A moment that changed me: I hated running – until I saw it through my daughter’s eyes | Running

AAs a teenager, I was the type to not put myself down for cardio. At school, I volunteered to be a goalie because it required the least amount of movement. When it came to a sports day, if I couldn’t complain, I would reluctantly sign up for the long jump, as the long jump pit was tucked behind the bike shed and didn’t attract crowds. The idea of running on the track in front of the whole school seemed like a nightmare come true.
Unlike many of my male friends who played football or rugby for fun, I only saw exercise as punishment. ’90s diet culture dictated that being thin — and the “goodness” that came with it — was a simple case of calories in versus calories out. Exercise was a grueling way to stay slim and nothing more. I knew nothing about the feel-good effects of exercise, as I only felt like I was going to pass out.
As an adult, my attitude began to change. I tried running and found that I didn’t hate it, but I could never shake the feeling that I was bad at it. It often made me feel like I was back at school, coming in last in the relay race and embarrassing everyone, especially myself.
Until, at the age of 38, I agreed to go running with my five-year-old daughter. My husband had been running for a few years and I was trying to improve. So we talked a lot about running at home and my daughter started to take an interest in it. She said running looked like fun, which reminded me that that was the point: It was supposed to be an enjoyable pastime that made you feel better, not worse. His attitude made me realize that running was now something I chose to do, rather than something I was forced to do.
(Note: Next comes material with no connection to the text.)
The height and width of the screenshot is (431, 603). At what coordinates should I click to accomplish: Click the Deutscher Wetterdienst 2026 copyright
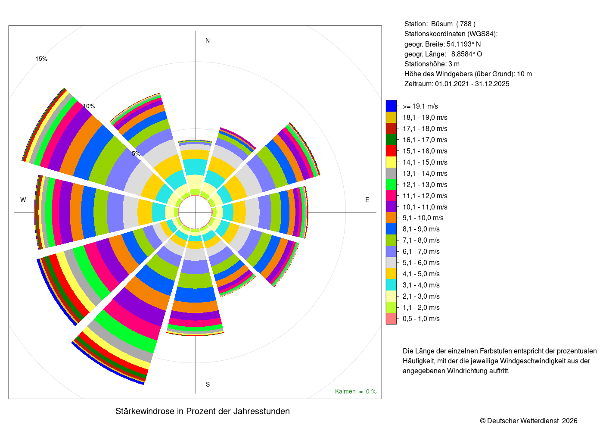[528, 421]
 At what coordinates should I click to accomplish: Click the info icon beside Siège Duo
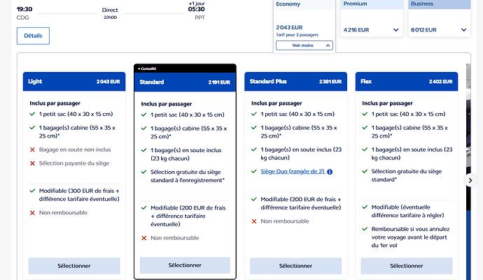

My daughter loved running with her brother but wanted to try going further. Friends with kids suggested we try junior parkrun – 2km runs for kids aged 4-14, which aim to get kids active and make running accessible. Adults can run with their children and the events are focused on fun rather than chasing a personal best.
On a frosty, early Sunday morning, we headed to a junior parkrun at a local running track. My daughter was one of the youngest runners and, running alongside her, I was amazed by her attitude and ability. She didn’t complain. She didn’t try to go to bed earlier. She really seemed to be having fun.
Afterwards, we headed to a cafe near the race track for a snack, where my daughter told me she loved the race – and to my surprise, so did I. We weren’t there to compete with anyone else or worry about our finishing time – we were simply there to enjoy the experience of running together. I didn’t follow the race on my usual running app or notice our pace.
Later, I went out for a run alone. When I started to get tired, my usual self-talk kicked in: Why don’t you stop? You are terrible at that! Then I remembered how I had spoken to my daughter a few hours earlier, encouraging her and praising her abilities. You’re doing great, I told myself. Just keep running.
To my surprise, it worked. Instead of scolding myself, I tried to talk to myself like I would to a child I adore. My daughter looks a lot like I did when I was five, so it was easy to imagine that I was talking to a younger version of myself. I knew I never wanted her to feel like running was a punishment; I wanted her to experience the effects of runners and the feel-good endorphins, and not view exercise as something to endure.
Since then, junior parkrun has become a regular event. I stopped focusing on how “good” or “bad” my runs were and resisted the urge to compare myself to others. Instead, I follow my daughter’s lead and savor the moment, grateful that my body is capable of propelling me down the track alongside her. I don’t think about calories burned or miles traveled or worry about how bad I look; instead, I focus on my well-being.
These days, cardio is no longer the enemy. I often go out on my own for longer runs and am training for my first marathon – but running 2km on Sunday morning with my favorite running buddy is still an absolute blast.